Whenever the clerk exceeds his jurisdiction and acts without authority, Hodges v. Lipscomb, 133 N. C., 199, or whenever the cause is improperly brought before the clerk, Springs v. Scott, 132 N. C., 548; Smith v. Gudger, 133 N. C., 627; Ryder v. Oates, 173 N. C., 569, 92 S. E., 508, or whenever the clerk has no jurisdiction, Roseman v. Roseman, 127 N. C., 494; In re Anderson, 132 N. C., 243; Williams v. Dunn, 158 N. C., 399, 74 S. E., 99, and the cause is “for any ground whatever” sent to the judge, the judge may retain jurisdiction and dispose of the cause as if originally returnable before him. Perry v. Bassenger, 219 N. C., 838, 15 S. E. (2d), 365. When an issue of fact is raised by the pleadings in a special proceeding the clerk is required to transfer it to the civil issue docket without motion or appeal. C. S., 758.

*105When the summons in. a case of which the Superior Court has jurisdiction is brought before the clerk or before the clerk at term, or before the judge in chambers it is equally in the Superior Court and there can be no defect of jurisdiction. Ewbank v. Turner, 134 N. C., 77.

Hence,- the clerk acts for, in and as a part of the Superior Court, and matters before the clerk are in the Superior Court. Roseman v. Roseman, supra; Williams v. Dunn, supra; Perry v. Bassenger, supra. The clerk and the judge each performs the duties and exercises the jurisdiction imposed upon him by statute, the jurisdiction of the judge in matters pending before the clerk not being derivative but supervisory in nature. Perry v. Bassenger, supra.

Procedural law should be simple, direct and efficacious, so framed as to promote the speedy administration of justice as cheaply as is consistent with due regard to the rights of the parties.
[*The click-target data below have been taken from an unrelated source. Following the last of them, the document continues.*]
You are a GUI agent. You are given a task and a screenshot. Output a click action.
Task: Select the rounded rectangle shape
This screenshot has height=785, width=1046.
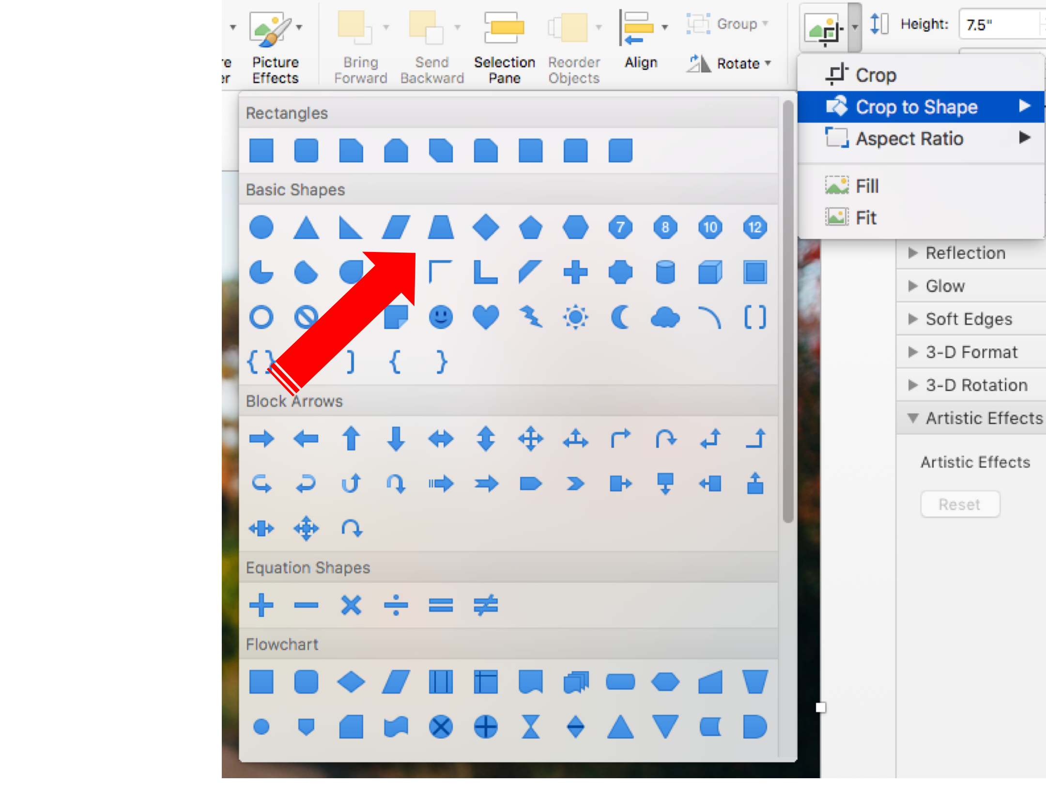pos(306,151)
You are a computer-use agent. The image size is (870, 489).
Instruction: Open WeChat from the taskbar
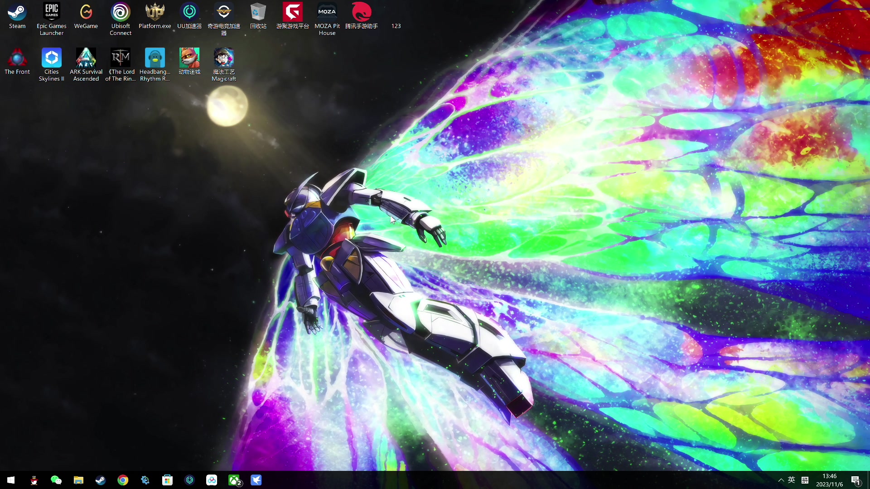pos(56,480)
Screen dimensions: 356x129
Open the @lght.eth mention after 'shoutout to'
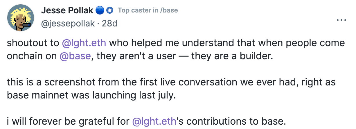(x=84, y=43)
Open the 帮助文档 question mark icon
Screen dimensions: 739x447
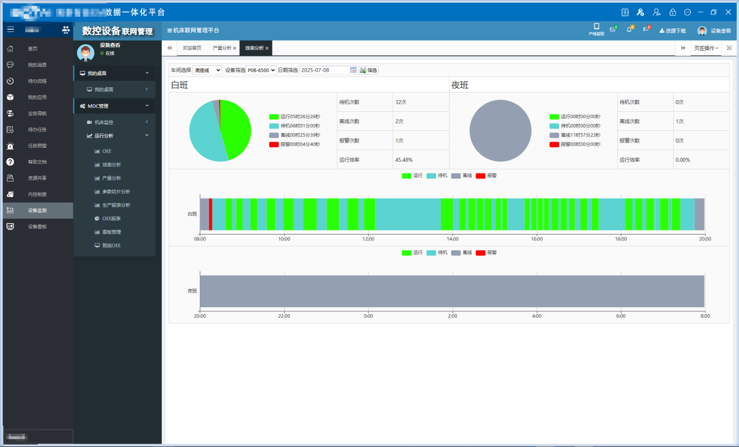(10, 162)
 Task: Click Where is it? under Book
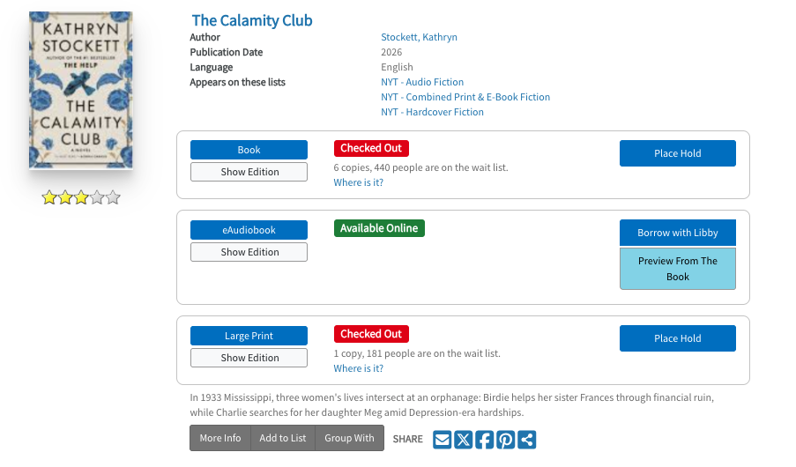(x=358, y=182)
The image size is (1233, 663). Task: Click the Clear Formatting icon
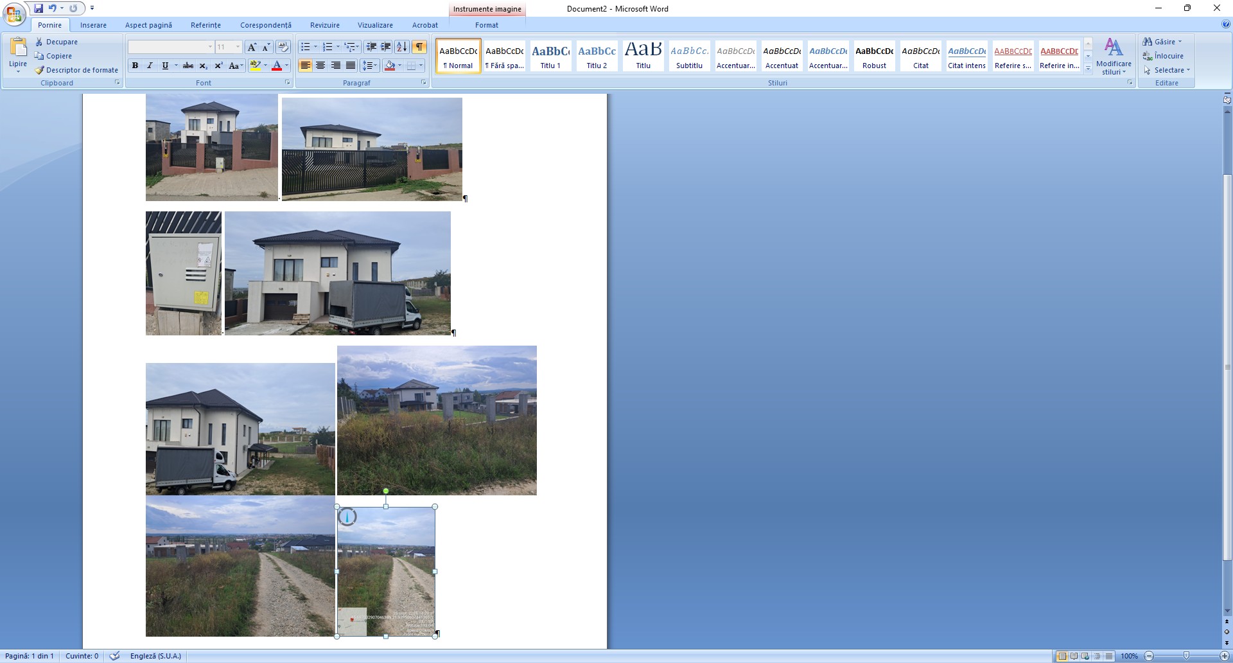[283, 47]
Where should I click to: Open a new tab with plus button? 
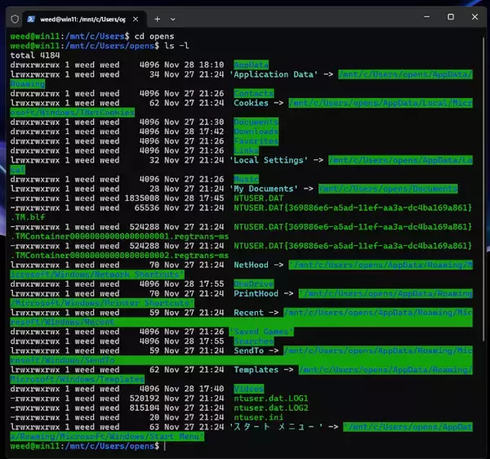click(158, 17)
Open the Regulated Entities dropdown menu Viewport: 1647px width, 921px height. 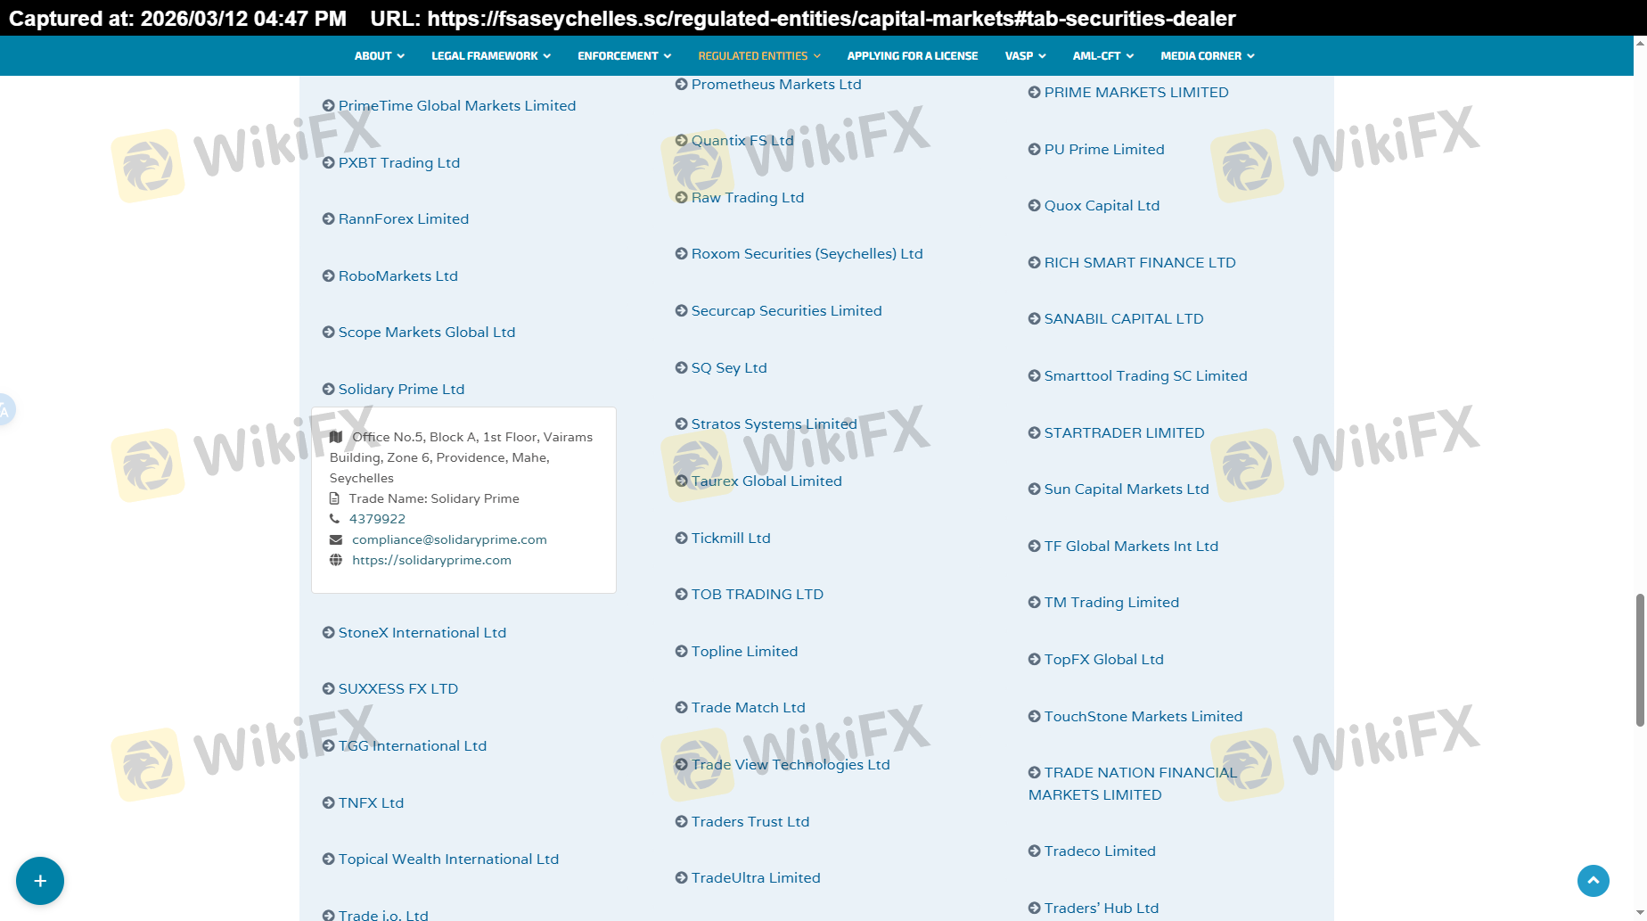tap(758, 56)
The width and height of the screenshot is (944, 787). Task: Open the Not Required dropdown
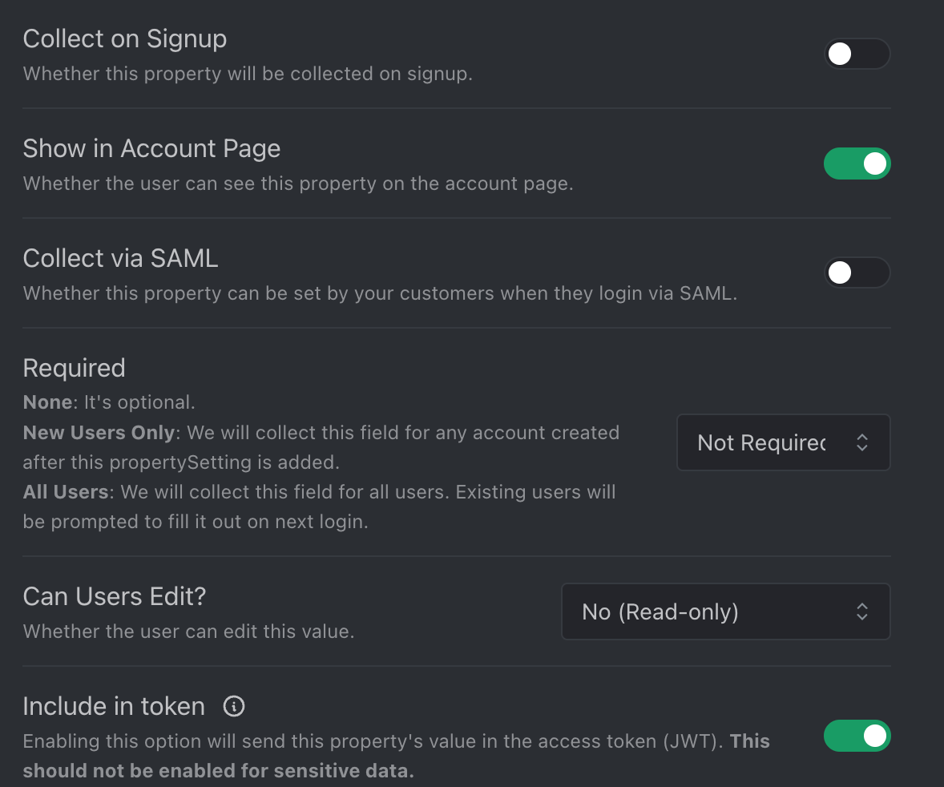(783, 442)
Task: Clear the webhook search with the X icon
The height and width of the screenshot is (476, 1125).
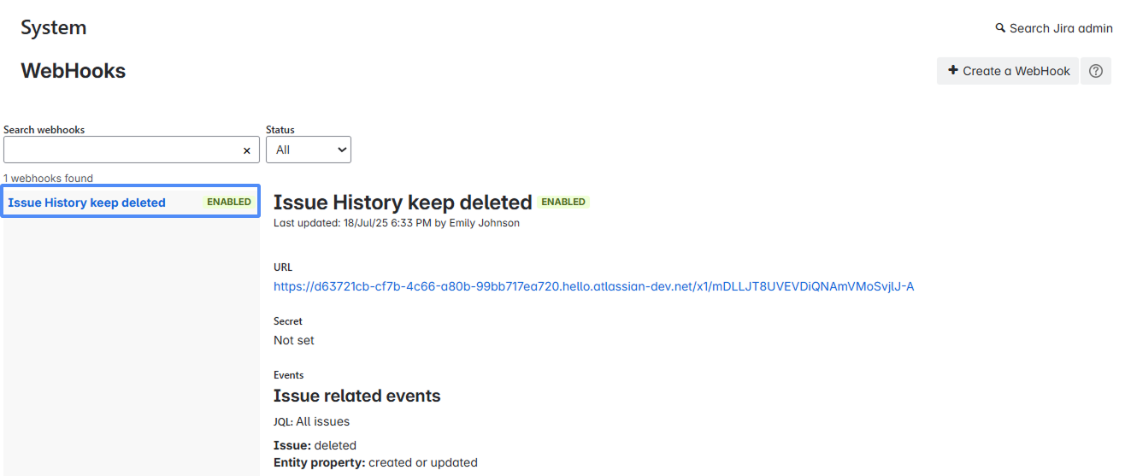Action: pos(246,150)
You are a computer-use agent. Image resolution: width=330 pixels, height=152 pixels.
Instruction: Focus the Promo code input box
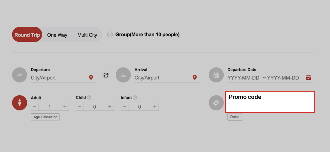270,104
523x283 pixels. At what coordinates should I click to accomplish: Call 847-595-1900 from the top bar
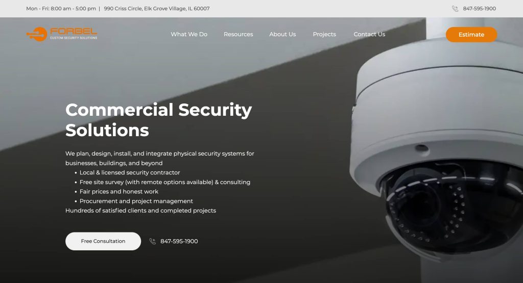(x=479, y=9)
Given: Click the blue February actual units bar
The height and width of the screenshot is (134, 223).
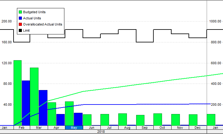Looking at the screenshot, I should coord(26,103).
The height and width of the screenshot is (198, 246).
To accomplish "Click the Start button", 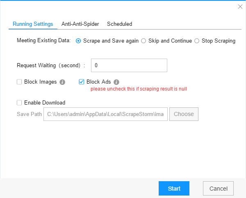I will (x=174, y=189).
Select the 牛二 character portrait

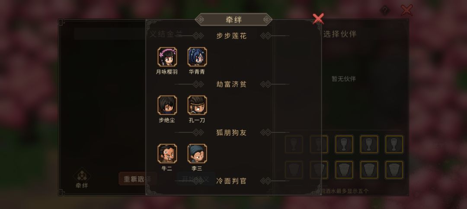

To this end the Legislature enacted C. S., 637. This statute, which has done so much to facilitate the efficient administration of justice, has always received the liberal interpretation that would best promote its beneficent purpose. Williams v. Dunn, supra; Bynum v. Bank, 219 N. C., 109, 12 S. E. (2d), 898. While this case may not come within the letter of that act, it is within its spirit and intent. When a motion of this character is brought before the judge, all parties having been duly notified, there is no sound reason why the principles expressly established by this law in all civil actions and special proceedings should not prevail here. Williams v. Dunn, supra.

Aside from C. S., 637,1 am of the opinion that the judge had authority to act. The proceeding was pending in the Superior Court before the clerk. The respondent was a party. The petitioners desired relief in equity which the clerk was without authority to grant. They applied by petition, after due notice, to the branch of the same court which had jurisdiction, for a writ necessary to hold the property in statu quo, pending further action by the clerk. This procedure does no one detriment, saves time and costs, and avoids the unseemly “marching and counter-marching” incident to the old practice, when a plaintiff was put out of court but was permitted to come back into the same court provided he could eorreetly guess the door through which he should enter. Ewbank v. Turner, supra; Harris v. Board of Education, 216 N. C., 147, 4 S. E. (2d), 328; Perry v. Bassenger, supra.

This conclusion is not affected by the fact that this special proceeding was, under the old practice, a probate matter. The office of probate judge has been abolished and the duties heretofore pertaining to the clerks of the Superior Court as judges of probate are now performed by the clerk as such. C. S., 925; Brittain v. Mull, supra.

WiNBORNE and DeNNY, JJ., join in concurring opinion.